Hubert Dobaczewski lider legendarnej formacji muzyki alternatywnej Lao Che od kilku lat realizuje swój projekt muzyczny pod nazwą Spięty. Wydał trzy długie płyty. Na koncercie w Tczewie było można usłyszeć najwięcej utworów z ostatniego krążka o nazwie „Heartcore”.
W swoim stylu w rockandrollowy nastrój wprowadził przybyłych na koncert tczewski zespół czarne Kwiaty z charyzmatycznym wokalistą Michałem Sarnowskim.
Hubert „Spięty” Dobaczewski już po raz trzeci koncertował w Tczewie. Występował tu na deskach amfiteatru miejskiego ze swoim zespołem Lao Che na festiwalu Undergramy w 2017 roku. Z tej samej okazji pięć lat później w ramach Undergramy w parku za centrum kultury przyjechał ze swoją ekipą jako Spięty promując swój drugi album “Blackmental”. W tym roku prezentował głównie utwory z bardzo dobrze przyjętego trzeciego albumu “Heartcore”.

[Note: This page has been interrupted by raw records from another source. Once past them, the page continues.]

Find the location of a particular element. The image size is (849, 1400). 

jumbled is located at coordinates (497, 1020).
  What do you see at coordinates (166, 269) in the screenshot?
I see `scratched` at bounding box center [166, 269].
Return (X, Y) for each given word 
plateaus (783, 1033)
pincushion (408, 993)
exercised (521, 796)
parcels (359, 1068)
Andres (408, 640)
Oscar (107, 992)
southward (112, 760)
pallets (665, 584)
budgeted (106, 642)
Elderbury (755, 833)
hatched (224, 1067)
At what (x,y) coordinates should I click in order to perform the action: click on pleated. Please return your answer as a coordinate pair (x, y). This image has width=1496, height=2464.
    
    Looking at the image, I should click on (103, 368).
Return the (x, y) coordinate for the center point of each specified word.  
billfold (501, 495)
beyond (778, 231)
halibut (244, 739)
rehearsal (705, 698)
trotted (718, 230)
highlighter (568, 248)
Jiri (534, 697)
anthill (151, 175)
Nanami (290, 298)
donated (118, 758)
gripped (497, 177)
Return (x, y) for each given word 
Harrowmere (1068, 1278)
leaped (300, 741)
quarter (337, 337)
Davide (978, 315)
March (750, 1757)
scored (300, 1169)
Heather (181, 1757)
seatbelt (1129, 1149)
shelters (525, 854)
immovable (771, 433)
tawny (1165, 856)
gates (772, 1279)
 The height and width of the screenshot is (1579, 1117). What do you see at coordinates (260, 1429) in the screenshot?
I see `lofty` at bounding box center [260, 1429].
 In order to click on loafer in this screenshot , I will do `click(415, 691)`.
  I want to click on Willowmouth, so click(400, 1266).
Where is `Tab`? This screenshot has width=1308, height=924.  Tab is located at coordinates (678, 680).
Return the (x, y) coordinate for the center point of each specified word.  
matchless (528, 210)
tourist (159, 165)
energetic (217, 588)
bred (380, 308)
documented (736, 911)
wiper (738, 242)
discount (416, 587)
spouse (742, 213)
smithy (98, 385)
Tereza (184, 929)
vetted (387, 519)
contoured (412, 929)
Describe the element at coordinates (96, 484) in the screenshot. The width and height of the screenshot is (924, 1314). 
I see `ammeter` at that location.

Spięty wyznaczył sobie nowy kierunek muzyczny – bardziej subtelny i melodyjny, ale jak zawsze z poetyckim mocnym przekazem. To alternatywa na najwyższym poziomie – intymny, osobisty album “Heartcore” był nominowany do nagrody Fryderyka. Spięty na koncerty przyciąga tłumy, jego występy to emocjonująca uczta również dzięki stronie wizualnej.
Obok Spiętego w Centrum Kultury i Sztuki wystąpili perkusista Bartek Kapsa, basista Emil Wojtczak i klawiszowiec Patryk Kraśniewski.